Home / National News / Scammers Got More Than 1,000 Visas in Fake School Sting, Authorities Say

 

(NEW YORK) — Twenty-one people who allegedly helped more than 1,000 foreign nationals fraudulently obtain student visas were arrested this morning by federal agents in a nationwide sweep.

The foreign nationals are now working at companies throughout the United States illegally.

This was a “pay to stay” scheme, said U.S. Attorney for the District of New Jersey Paul J. Fishman.

The arrests represent the conclusion of a three-year investigation into the exploitation-for-profit of non-immigrant student visas. Arrests were made in New York, Washington, New Jersey and Virginia by special agents with U.S. Immigration and Customs Enforcement (ICE), Homeland Security Investigations (HSI).

To help catch the alleged criminals, HSI federal agents set up a fake university, called the University of Northern New Jersey (UNNJ), that provided work authorization for hundreds of “students.”

Obtained by ABC News

Many of 21 people charged operated recruiting companies for purported international students, according to the U.S. attorney. They were arrested for their involvement in an alleged scheme to enroll foreign nationals at UNNJ, a fake for-profit college located in Cranford, New Jersey. The alleged scammers and the foreign nationals who obtained visas believed the school was real.

However, it was created in September 2013 by HSI federal agents, complete with a Facebook page and website. It never had classes, only offices staffed by federal agents who posed as school administrators.

“The University of Northern New Jersey was just another stop on the pay-to-stay tour,” said Fishman.

The people accused in the scheme, enabled approximately 1,076 foreign individuals, primary from China and India, to fraudulently maintain their nonimmigrant status in the U.S. on “the false pretense that they continued to participate in full courses of study at the UNNJ”, according to the U.S. attorney.

They also allegedly also used UNNJ to fraudulently obtain work authorization and work visas for hundreds of their clients. The 21 people were charged with conspiracy to commit visa fraud, conspiracy to harbor aliens for profit and other offenses.

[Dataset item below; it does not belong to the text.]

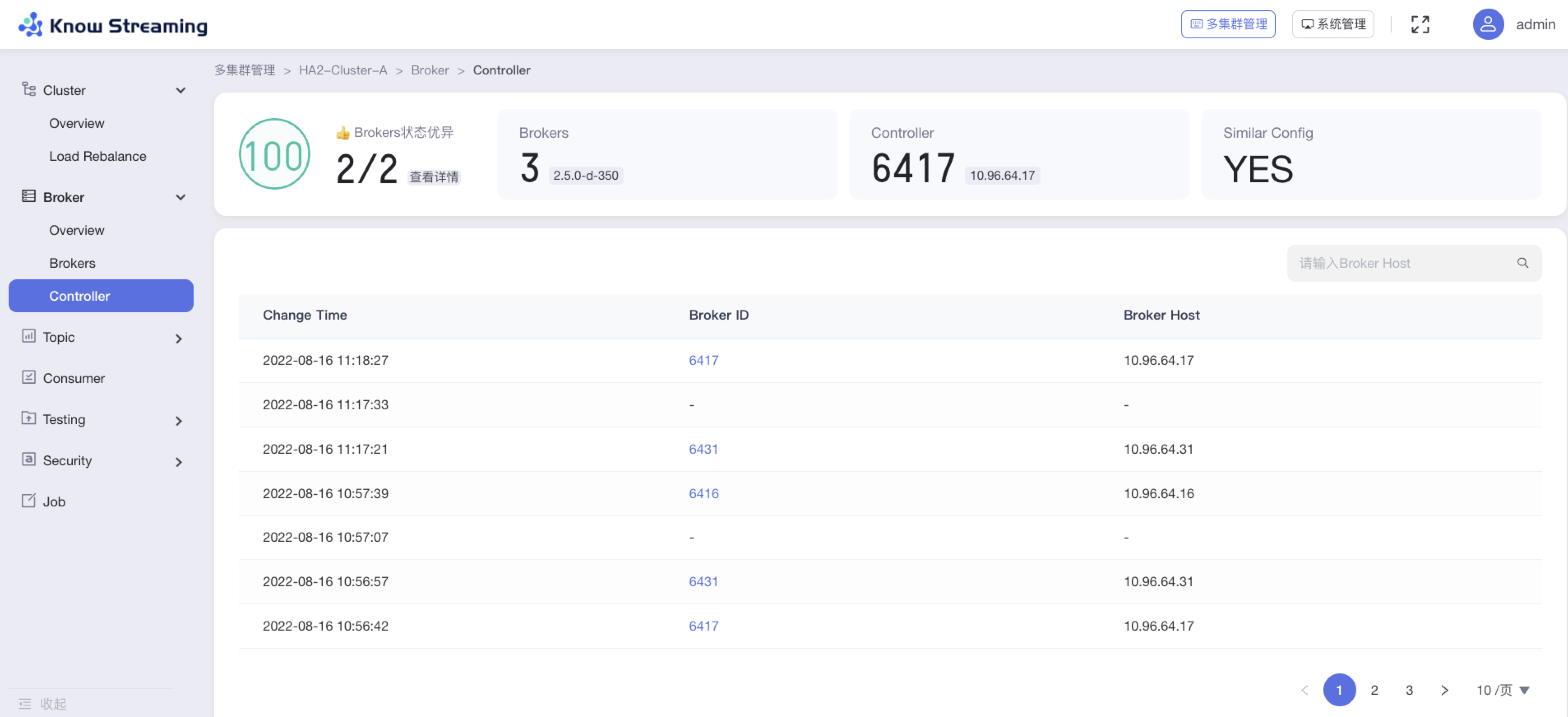Open Load Rebalance menu item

“They did not know, nor did they care one wit, as to the students who were coming in what purposes they came into the country for and if they had any ill intent,” said ICE Director Sarah Saldaña at Tuesday’s press conference.

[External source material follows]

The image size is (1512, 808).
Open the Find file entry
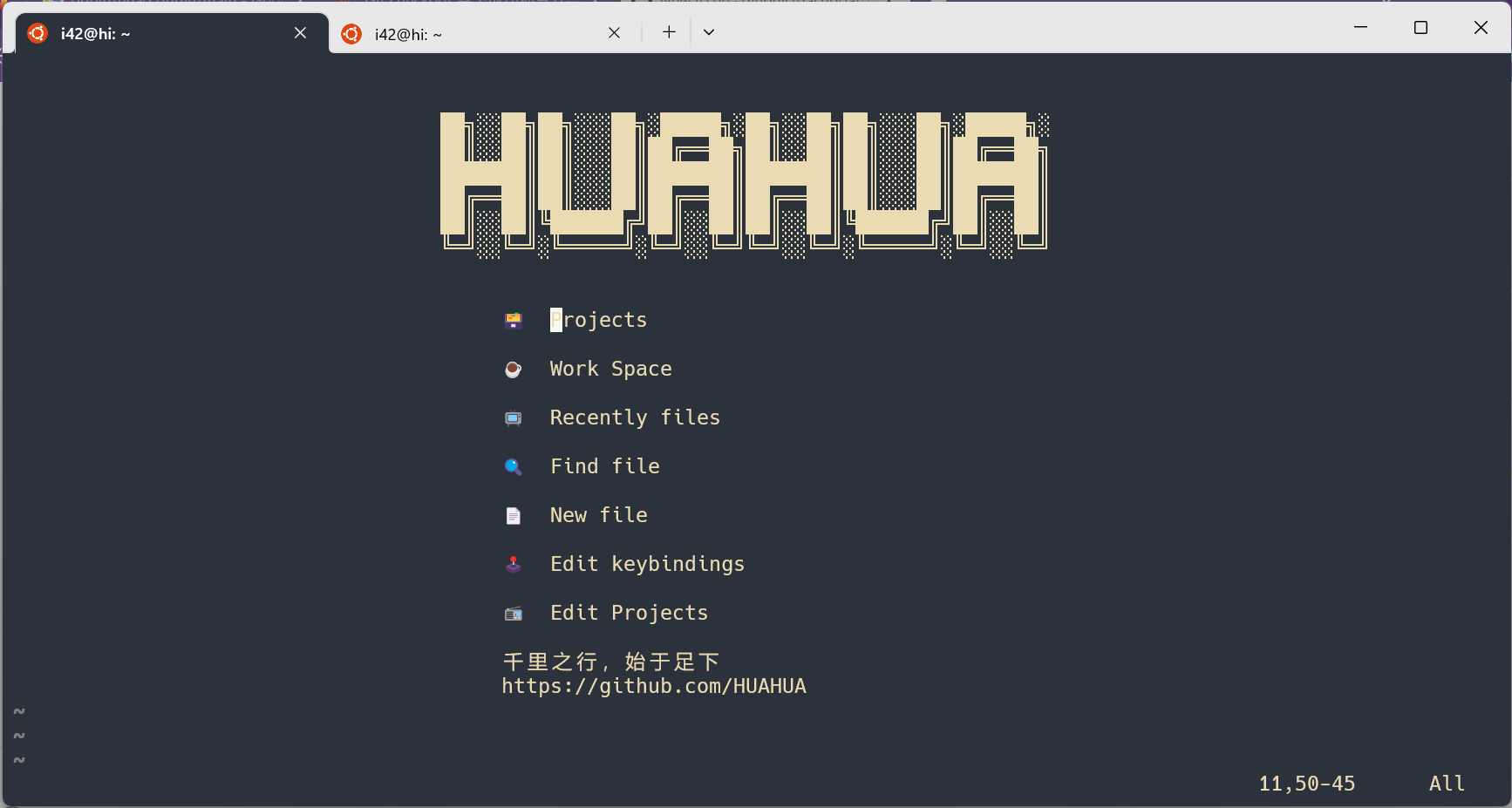point(605,466)
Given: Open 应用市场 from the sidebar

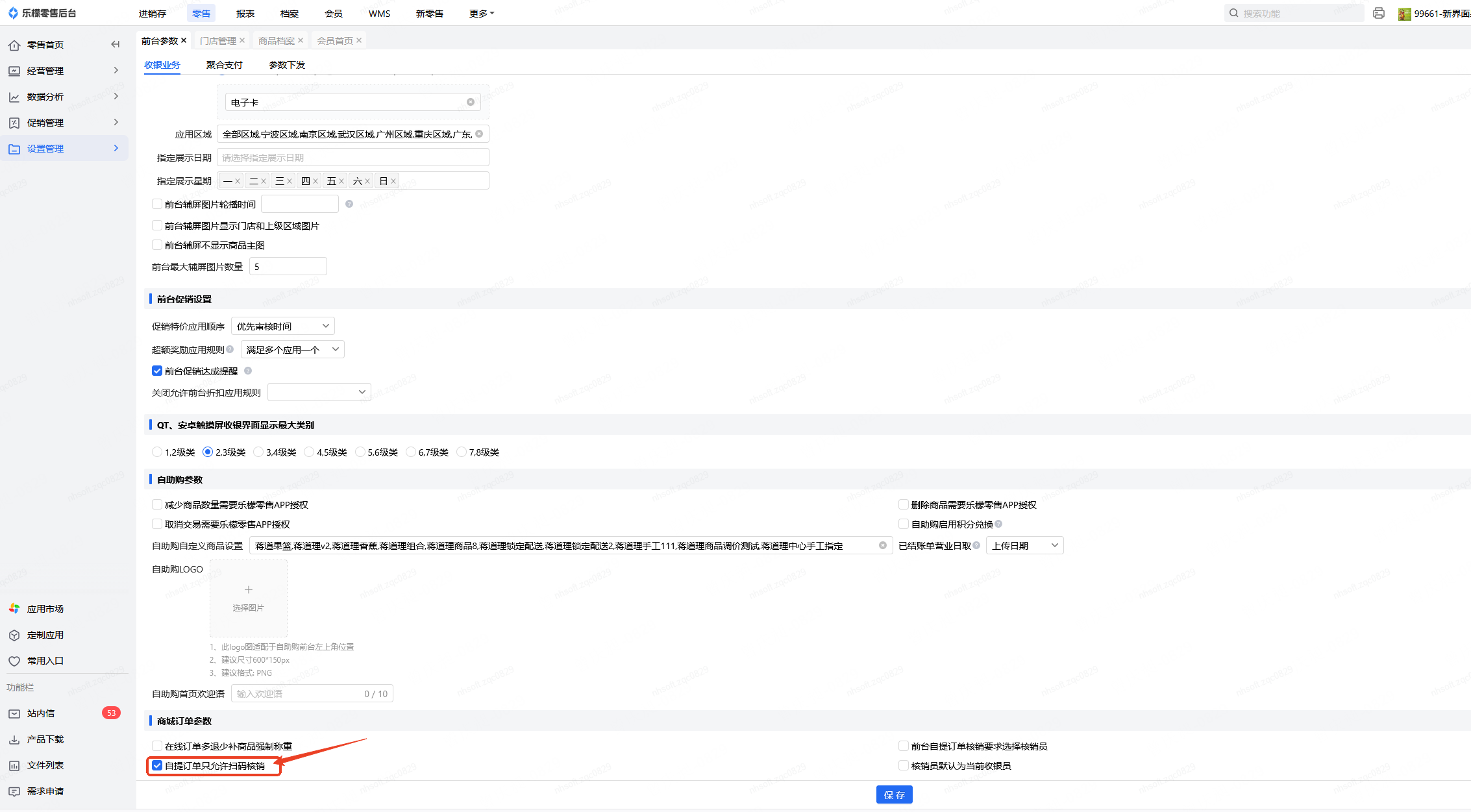Looking at the screenshot, I should (45, 609).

Undercover agents told each defendant in conversations that were secretly recorded that the university was a sham devised to get immigration status for foreign nationals, said Fishman.

The so-called students will now be placed under administrative arrest by Immigration and Customs Enforcement (ICE) for their alleged complicity in the scheme. They will be placed into immigration proceedings and likely deported.

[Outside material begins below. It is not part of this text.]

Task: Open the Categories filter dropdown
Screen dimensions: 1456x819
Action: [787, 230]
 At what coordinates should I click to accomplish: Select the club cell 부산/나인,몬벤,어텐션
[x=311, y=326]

Those who bought the phony papers work for the U.S. military, as well as Facebook, Google and other well-known companies, according to a law enforcement official. The buyers were “fully aware” they were acquiring fraudulent documents, according to a source familiar with the investigation.

The companies are not implicated in the scheme and were unaware of the fraud. They are just finding out Tuesday that their employees allegedly used fake documents.

The case exposes a potential route to the United States for would-be terrorists and touches the political controversy over the H-1B visa, a nonimmigrant visa that allows U.S. employers to temporarily employ foreign workers in specialty occupations.

“‘Pay to Stay’ schemes not only damage our perception of legitimate student and foreign worker visa programs, they also pose a very real threat to national security,” Fishman said.

The arrests come a year and a half after an ABC News investigation found that the Department of Homeland Security (DHS) had lost track of more than 6,000 foreign nationals who entered the U.S. on student visas. The investigation also found dozens of schools suspected of being no more than visa mills for foreigners.

Tightening up the student visa program was one of the major recommendations made by the 9/11 Commission, after it was determined that the hijacker who flew Flight 77 into the Pentagon, Hani Hanjour, had entered the U.S. on a student visa but never showed up for school.